Put the lines below into a numbered list, from the first one up to and including the line that contains "Looking at the". Skip blank lines and leave the pictures out.

__________________________________________________

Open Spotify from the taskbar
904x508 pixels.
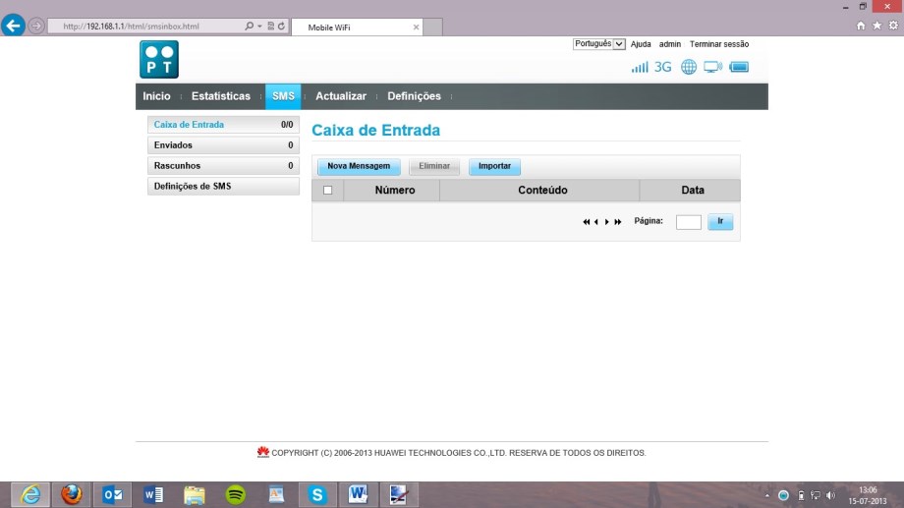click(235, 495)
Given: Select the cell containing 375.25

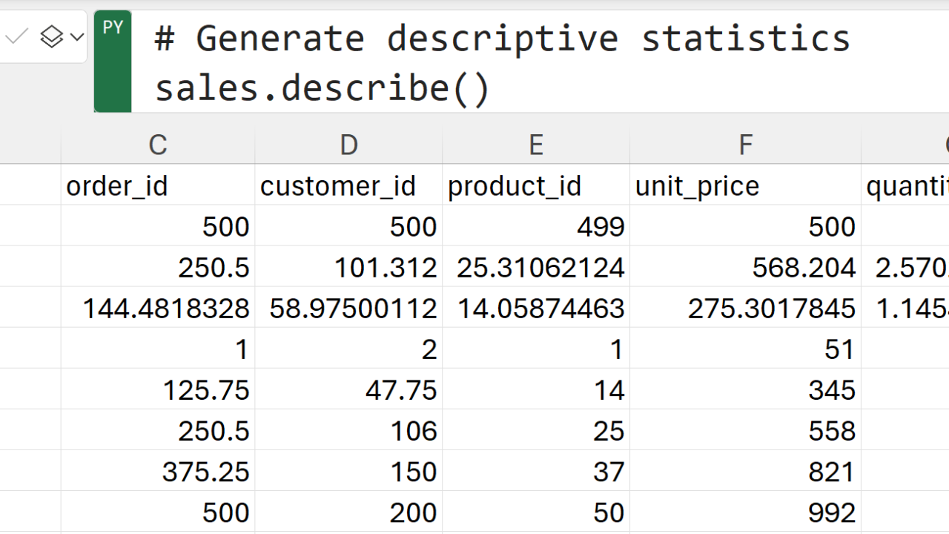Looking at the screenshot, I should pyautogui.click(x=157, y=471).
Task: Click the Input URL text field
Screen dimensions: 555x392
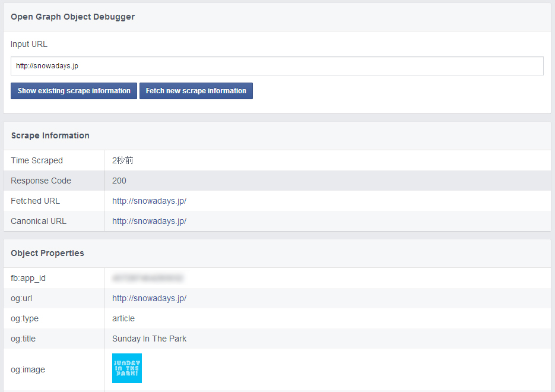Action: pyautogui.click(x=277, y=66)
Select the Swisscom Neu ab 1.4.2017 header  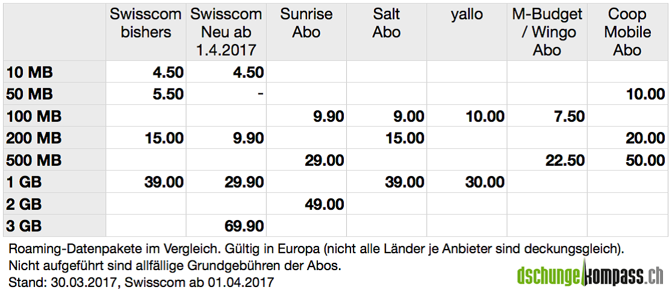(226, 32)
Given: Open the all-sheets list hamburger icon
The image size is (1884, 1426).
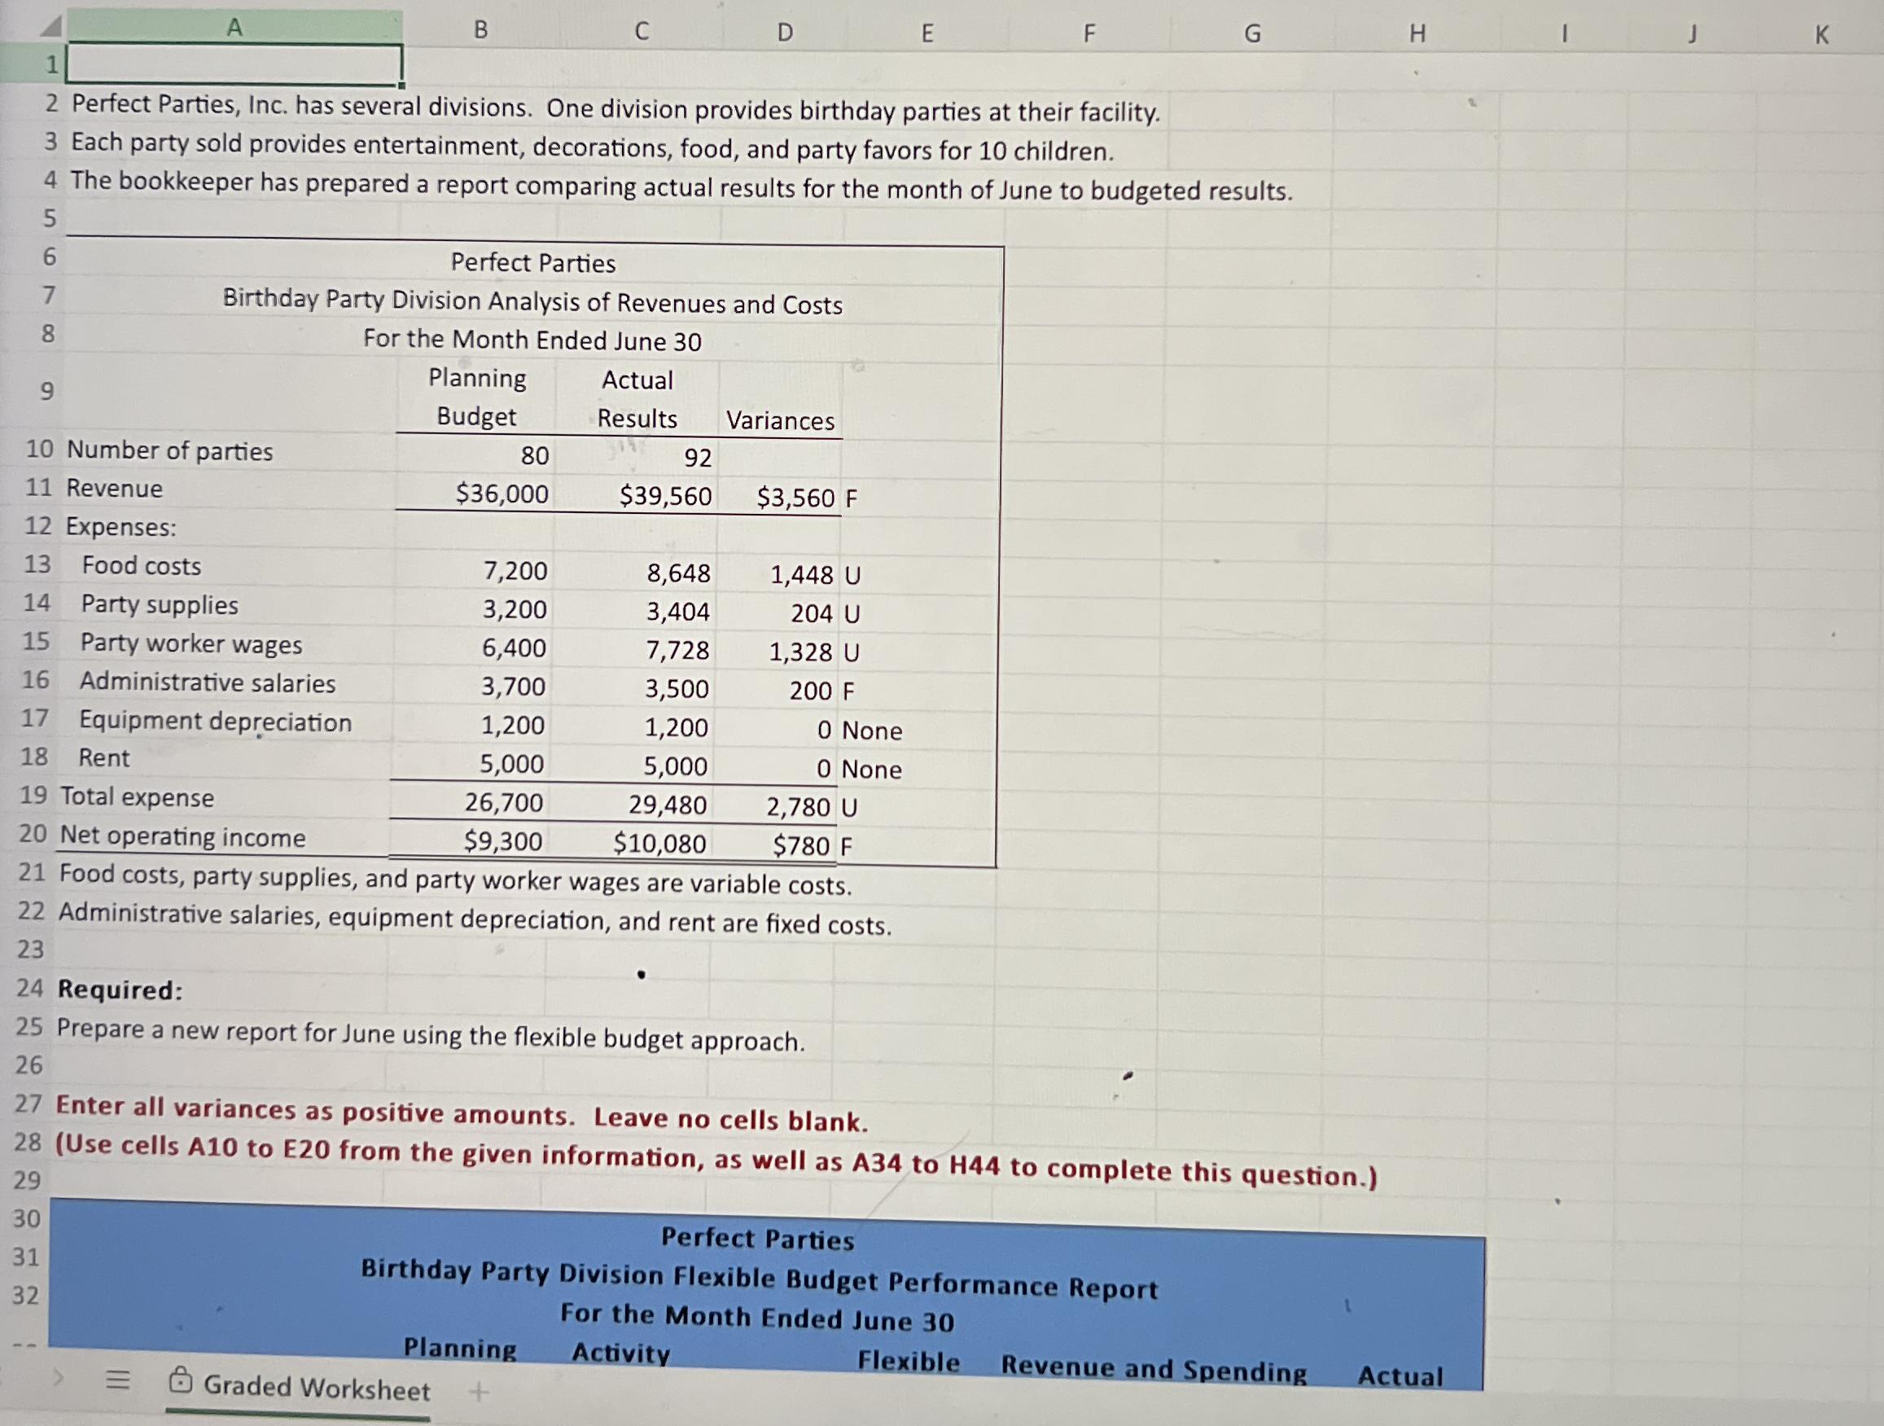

__________________________________________________

Worked solution:
1. Open Spotify from the taskbar
2. 904x508 pixels.
3. click(235, 495)
4. Given: Select the cell containing 375.25
5. Looking at the screenshot, I should pyautogui.click(x=157, y=471).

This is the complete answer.